Last year I had to replace a broken zipper in DH's down jacket. With a storm flap, no less. It was a royal pain and took me most of a day, but the jacket is a good one, from Lands End, and his favorite. There didn't seem any alternative but to just do it.

The old folks, really old I mean, would say that this kind of endeavor builds character...not sure it improved mine any, though. : )

Doreen in Alabama

Reply to
Doreen

One of them I could probably live without, but one of them is my absolute favorite, and the reversible one is practically brand-new. I could probably get away with adding a zipper on one size of the reversible one and making it not reversible any more and that would be really easy, but my cherry-red one makes me feel more cheerful on glum days and I would hate to have to pitch it.

Reply to
Melinda Meahan - take out TRAS

Quick and dirty repair; may not work with all styles.

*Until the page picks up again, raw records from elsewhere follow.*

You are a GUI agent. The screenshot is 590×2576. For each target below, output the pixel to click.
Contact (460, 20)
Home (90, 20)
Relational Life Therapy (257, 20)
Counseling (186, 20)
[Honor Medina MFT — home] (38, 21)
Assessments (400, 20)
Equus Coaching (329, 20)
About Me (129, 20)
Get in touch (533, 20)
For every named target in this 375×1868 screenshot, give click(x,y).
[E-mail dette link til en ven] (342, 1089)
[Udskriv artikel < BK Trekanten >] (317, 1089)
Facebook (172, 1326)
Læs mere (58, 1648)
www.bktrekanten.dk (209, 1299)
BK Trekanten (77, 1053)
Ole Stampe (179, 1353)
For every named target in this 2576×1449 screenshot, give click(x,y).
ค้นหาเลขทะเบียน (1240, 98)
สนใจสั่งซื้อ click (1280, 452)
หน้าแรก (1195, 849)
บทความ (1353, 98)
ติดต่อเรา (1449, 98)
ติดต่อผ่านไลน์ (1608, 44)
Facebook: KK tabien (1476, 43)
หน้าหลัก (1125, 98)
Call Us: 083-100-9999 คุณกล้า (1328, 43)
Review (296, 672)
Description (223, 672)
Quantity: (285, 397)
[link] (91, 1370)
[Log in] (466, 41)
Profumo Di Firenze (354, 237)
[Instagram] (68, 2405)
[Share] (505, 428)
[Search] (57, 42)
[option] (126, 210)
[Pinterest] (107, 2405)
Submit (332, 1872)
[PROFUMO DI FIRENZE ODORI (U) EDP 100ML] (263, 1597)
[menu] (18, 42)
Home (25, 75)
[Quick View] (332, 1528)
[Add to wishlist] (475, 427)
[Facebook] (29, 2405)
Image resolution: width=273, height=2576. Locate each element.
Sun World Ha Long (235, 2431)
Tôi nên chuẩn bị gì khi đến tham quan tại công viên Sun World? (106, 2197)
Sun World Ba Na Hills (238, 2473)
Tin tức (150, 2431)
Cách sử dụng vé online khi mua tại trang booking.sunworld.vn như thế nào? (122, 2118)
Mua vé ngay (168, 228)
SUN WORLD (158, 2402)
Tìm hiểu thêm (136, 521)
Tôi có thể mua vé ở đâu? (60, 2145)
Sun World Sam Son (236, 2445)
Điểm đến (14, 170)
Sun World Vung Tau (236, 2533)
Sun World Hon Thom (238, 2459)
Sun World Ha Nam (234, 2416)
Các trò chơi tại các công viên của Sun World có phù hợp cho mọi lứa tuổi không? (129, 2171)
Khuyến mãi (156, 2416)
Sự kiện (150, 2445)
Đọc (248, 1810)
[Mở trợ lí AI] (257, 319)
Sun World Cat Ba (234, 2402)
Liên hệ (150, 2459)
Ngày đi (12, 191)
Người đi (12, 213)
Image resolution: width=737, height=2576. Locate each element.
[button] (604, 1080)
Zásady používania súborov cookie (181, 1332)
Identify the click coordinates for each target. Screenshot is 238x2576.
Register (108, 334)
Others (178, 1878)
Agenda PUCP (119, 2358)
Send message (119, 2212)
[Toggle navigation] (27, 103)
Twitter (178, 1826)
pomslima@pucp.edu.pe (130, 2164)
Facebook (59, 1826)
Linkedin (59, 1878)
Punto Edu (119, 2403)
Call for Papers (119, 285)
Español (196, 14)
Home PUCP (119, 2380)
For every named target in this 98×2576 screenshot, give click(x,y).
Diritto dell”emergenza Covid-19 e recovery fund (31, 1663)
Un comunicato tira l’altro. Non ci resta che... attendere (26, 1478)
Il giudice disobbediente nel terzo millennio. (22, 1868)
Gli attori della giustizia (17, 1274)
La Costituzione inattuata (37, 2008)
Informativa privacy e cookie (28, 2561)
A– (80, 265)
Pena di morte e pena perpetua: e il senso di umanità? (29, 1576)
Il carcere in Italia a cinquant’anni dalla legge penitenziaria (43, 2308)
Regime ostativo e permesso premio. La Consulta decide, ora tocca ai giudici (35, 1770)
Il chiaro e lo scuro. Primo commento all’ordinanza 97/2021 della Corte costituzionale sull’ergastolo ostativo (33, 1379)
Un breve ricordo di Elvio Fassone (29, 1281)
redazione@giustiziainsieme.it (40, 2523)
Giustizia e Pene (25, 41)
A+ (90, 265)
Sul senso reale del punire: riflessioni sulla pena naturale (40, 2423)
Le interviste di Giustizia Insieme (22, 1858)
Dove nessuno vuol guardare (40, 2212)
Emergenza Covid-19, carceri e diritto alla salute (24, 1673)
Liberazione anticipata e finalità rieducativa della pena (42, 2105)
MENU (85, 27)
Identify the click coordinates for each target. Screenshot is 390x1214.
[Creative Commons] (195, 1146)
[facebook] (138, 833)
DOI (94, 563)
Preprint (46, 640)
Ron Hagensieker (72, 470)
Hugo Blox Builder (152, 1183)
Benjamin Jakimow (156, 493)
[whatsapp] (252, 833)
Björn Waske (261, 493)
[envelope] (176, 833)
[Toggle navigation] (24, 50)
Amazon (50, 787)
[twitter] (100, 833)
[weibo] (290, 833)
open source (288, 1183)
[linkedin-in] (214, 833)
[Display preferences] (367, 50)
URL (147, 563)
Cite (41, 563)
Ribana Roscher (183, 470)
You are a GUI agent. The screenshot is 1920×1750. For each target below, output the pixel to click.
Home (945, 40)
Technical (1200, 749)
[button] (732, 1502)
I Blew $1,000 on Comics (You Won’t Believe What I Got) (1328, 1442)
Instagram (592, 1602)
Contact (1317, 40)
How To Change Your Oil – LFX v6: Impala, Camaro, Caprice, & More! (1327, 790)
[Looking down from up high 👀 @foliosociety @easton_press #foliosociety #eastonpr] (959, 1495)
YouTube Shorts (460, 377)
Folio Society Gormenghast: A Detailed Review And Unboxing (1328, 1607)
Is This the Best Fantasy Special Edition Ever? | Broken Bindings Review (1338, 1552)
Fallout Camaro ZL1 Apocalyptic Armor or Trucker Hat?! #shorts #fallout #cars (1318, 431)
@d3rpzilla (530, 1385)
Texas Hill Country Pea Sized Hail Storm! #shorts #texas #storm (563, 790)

1) Cut off the teeth of the old zipper 2) Hand sew new zipper to old tape 3) Cover icky old tape edge with grosgrain or bias.

Did this many years ago to a down jacket that I really, really didn't want to rip into (a very nice storm baffle system) (and I'd never heard of Penny then, or she would have gotten it in the mail with a pleading note). At any rate, the hand sewn zipper has lasted another 20 years...

Kay

Reply to
Kay Lancaster

At Wal Mart I have seen the pull thingy, if that is the part you are missing. It's in the craft dept close to the zippers. Barbara in cold, 28 degrees, SC "Melinda Meahan - take out TRASH to send" wrote in message news:439a4968$0$38609$ snipped-for-privacy@news.sonic.net...

Reply to
Bobbie Sews Moore

Kay's quick and dirty is one way to do except I'd skip the grosgrain part and just leave it.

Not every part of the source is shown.